I'm preparing to be away for a few months now so I'm having to devise some automation for the tank, and that's got me thinking I may just upgrade again to a bigger tank and then transfer over the plants I want and can some of the more aggressive ones I don't like as much. I will have someone here to manage it for me as well, I just would like it to be as fuss-free as possible.


----------



## cosmic_shaman (Oct 2, 2015)

booneylander said:


> So, I was running the paintball CO2, and everything was great except that I found I was going through a lot of CO2, like a 12oz canister every 2-3 weeks. Without getting too long winded, the tank valve had an issue preventing it from closing fully, and my needle valve was way too sensitive to be closing every night and re-opening every morning, so I had been leaving it on 24/7.
> 
> Then one morning I was putting on a new tank and an o-ring blew out on the tank valve. I put the valve on the "issues to fix" list and never got back to it.
> 
> ...


That's good to know! I just ordered three of the Seachem products I hear a lot about. I know one of them was Excel, but the other names escape me :surprise:
I'm looking to get into CO2. I'm currently using CO2 Boost from API and Aqueon Aquarium Plant Food. It seems to give me minimal results at best, which isn't what I want lol. I've been spending a lot on plants, so naturally I want them to look their best. 

So far I have no algae. Which is good. But I also don't have much of any growth that my bad eyes can see. I did order a new light that should be here Thursday; nothing fancy yet, but I am saving up for a nice one. The one I'm getting should be better (hopefully?) than the stock bulb the tank came with. But we'll find out thursday! 
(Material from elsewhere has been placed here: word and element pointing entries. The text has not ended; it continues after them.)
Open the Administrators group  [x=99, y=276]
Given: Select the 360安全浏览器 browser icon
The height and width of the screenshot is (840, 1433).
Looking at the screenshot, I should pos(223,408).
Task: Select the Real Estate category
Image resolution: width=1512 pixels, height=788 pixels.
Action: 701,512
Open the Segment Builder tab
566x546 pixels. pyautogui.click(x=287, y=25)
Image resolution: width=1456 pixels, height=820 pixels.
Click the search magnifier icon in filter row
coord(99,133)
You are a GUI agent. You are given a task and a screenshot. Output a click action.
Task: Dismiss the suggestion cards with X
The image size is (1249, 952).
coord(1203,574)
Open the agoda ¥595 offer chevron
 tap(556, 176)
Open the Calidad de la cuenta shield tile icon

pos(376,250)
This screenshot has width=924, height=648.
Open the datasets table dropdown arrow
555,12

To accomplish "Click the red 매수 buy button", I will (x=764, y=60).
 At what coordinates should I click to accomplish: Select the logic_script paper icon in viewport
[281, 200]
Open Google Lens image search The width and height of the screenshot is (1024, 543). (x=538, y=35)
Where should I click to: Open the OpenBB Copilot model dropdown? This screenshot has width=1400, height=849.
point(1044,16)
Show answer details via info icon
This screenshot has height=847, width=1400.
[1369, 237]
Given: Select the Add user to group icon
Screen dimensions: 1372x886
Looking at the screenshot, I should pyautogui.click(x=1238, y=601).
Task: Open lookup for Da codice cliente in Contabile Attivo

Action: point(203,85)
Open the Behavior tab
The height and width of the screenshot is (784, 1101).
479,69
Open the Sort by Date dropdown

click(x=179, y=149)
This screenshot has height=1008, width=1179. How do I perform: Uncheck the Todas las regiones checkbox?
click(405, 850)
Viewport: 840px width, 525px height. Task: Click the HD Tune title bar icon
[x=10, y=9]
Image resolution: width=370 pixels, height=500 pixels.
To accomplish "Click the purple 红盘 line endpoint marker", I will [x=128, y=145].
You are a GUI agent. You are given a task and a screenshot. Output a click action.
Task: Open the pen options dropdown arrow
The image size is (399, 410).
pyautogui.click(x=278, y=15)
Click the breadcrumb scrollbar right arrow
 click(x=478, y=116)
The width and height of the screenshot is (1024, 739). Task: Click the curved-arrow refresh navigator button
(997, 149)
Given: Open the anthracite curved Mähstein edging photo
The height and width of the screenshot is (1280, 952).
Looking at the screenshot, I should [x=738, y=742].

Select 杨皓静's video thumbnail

Thanks for taking the time to respond, I'm trying to learn as much as I can. I've had a tank coming up on a year, but know very little when it comes to do anything but making it look aesthetically "pretty". That scores me points with the fiancee, but that's about it. :laugh2:

Thanks again!


----------



## booneylander (Apr 21, 2015)

Another little update to this, after about 8 months of growth, the java moss had gotten so long, and blocked out so much light from the bottom layers, that there was nothing holding it to the mesh anymore, and it just slowly slid right off. I took the driftwood out, undid the zipties holding the two halves of mesh together, re-filled the mesh with java moss, and put it back in, so it's once again just getting started. I'm away until March so I'll snap some pics at that point... it should have some really good growth on it as it will be 3 months in by then.

I also started using the CO2 again because I had trimmed back a lot of plants and was wanting to encourage new growth.


----------



## Fiishman (May 20, 2015)

Are you sure that's java moss? It looks more like xmas moss.


----------